# Table of Contents
* [VIND dataset](#VIND-dataset)
	* [Basic stats](#Basic-stats)
		* [Test/Train split- video numbers](#Test/Train-split--video-numbers)
		* [fine-grained action types](#fine-grained-action-types)
		* [Establishing non-uniqueness of paths and movie names](#Establishing-non-uniqueness-of-paths-and-movie-names)
		* [Coarse category types](#Coarse-category-types)
		* [Comparing category distributions between test/train](#Comparing-category-distributions-between-test/train)
	* [Looking at movie length distribution of combined test/train](#Looking-at-movie-length-distribution-of-combined-test/train)
		* [In the future, should set max capture length](#In-the-future,-should-set-max-capture-length)


# VIND dataset

In [3]:
%%capture
import numpy as np
import pandas as pd
import scipy.stats as st
import itertools
import operator
import math
from collections import Counter, defaultdict
import glob
import os

In [4]:
%%capture
import matplotlib as mpl
mpl.use("Agg")
import matplotlib.pylab as plt
#%matplotlib notebook
%matplotlib inline
%load_ext base16_mplrc
%base16_mplrc light default
plt.rcParams['figure.figsize'] = (16.0, 10.0)

## Basic stats

### Test/Train split- video numbers

In [182]:
!ls data/prediction_videos_final_train/* | wc -l
!ls data/prediction_videos_final_test/* | wc -l

### fine-grained action types

In [6]:
test_cats = !ls data/prediction_videos_final_test
test_cats = set(test_cats)
test_cats

In [7]:
train_cats = !ls data/prediction_videos_final_train
train_cats = set(train_cats)
train_cats

In [8]:
test_cats.difference(train_cats)

Some categories don't appear in both test and train

### Establishing non-uniqueness of paths and movie names

In [9]:
test_movie_names = []
for movie in glob.glob('./data/prediction_videos_final_test/*/*'):
    test_movie_names.append(movie.split('/')[4])

In [10]:
test_movie_names[:5]

In [11]:
print(len(test_movie_names))
print(len(set(test_movie_names)))

Movie names are not unique

In [12]:
[m for m in test_movie_names if m == '00000']
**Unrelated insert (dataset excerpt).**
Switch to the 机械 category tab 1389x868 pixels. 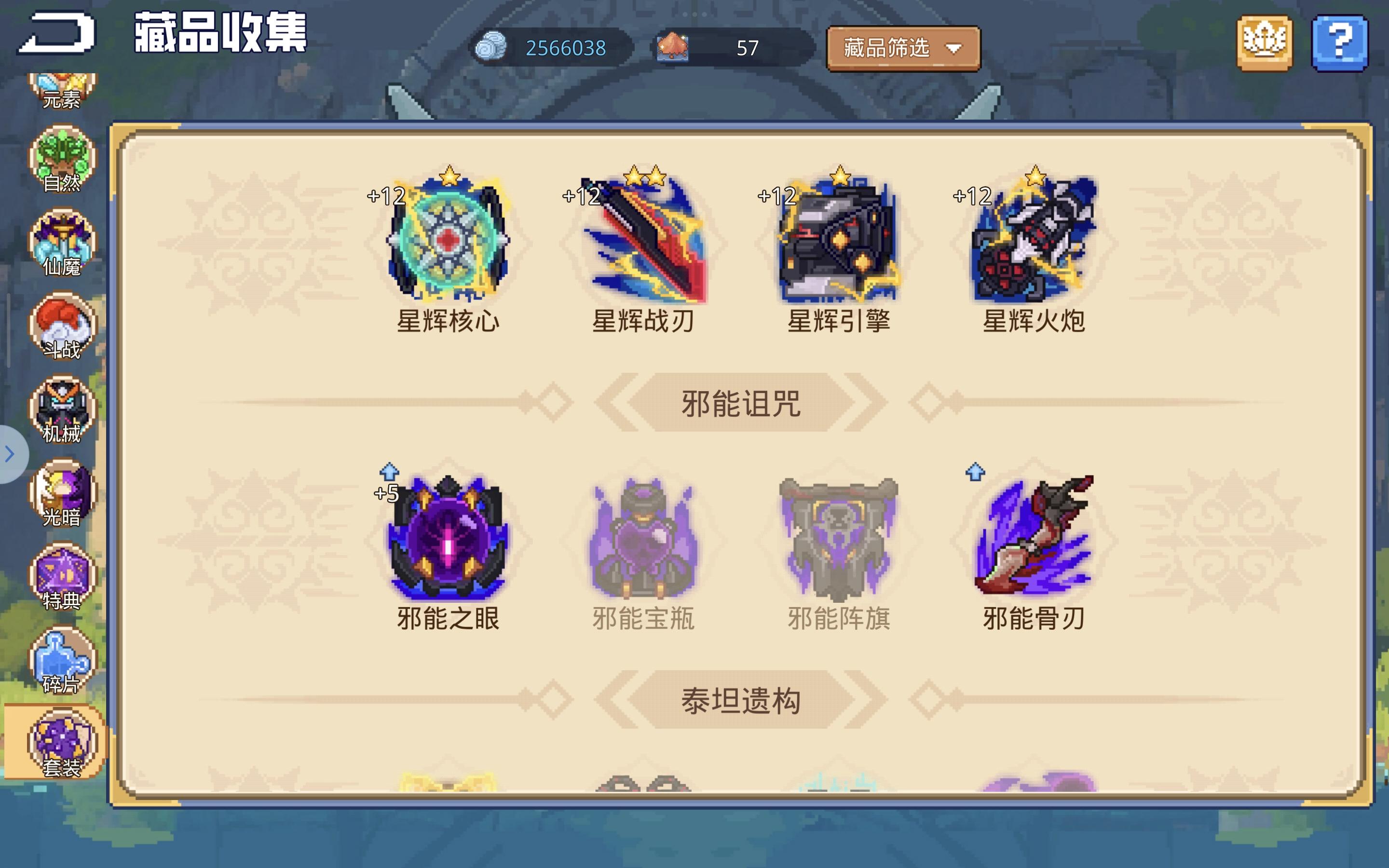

These 'stable' images can be ignored

In [13]:
train_movie_names = []
for movie in glob.glob('./data/prediction_videos_final_train/*/*'):
    train_movie_names.append(movie.split('/')[4])

In [221]:
print(len(train_movie_names))
print(len(set(train_movie_names)))
print(len(test_movie_names) + len(train_movie_names))
print()
print(len(set(train_movie_names).intersection(set(test_movie_names))))
print(len(set(train_movie_names).difference(set(test_movie_names))))

In [87]:
full_train_movie_names = []
for movie in glob.glob('./data/prediction_videos_final_train/*/*'):
    full_train_movie_names.append('/'.join(movie.split('/')[3:5]))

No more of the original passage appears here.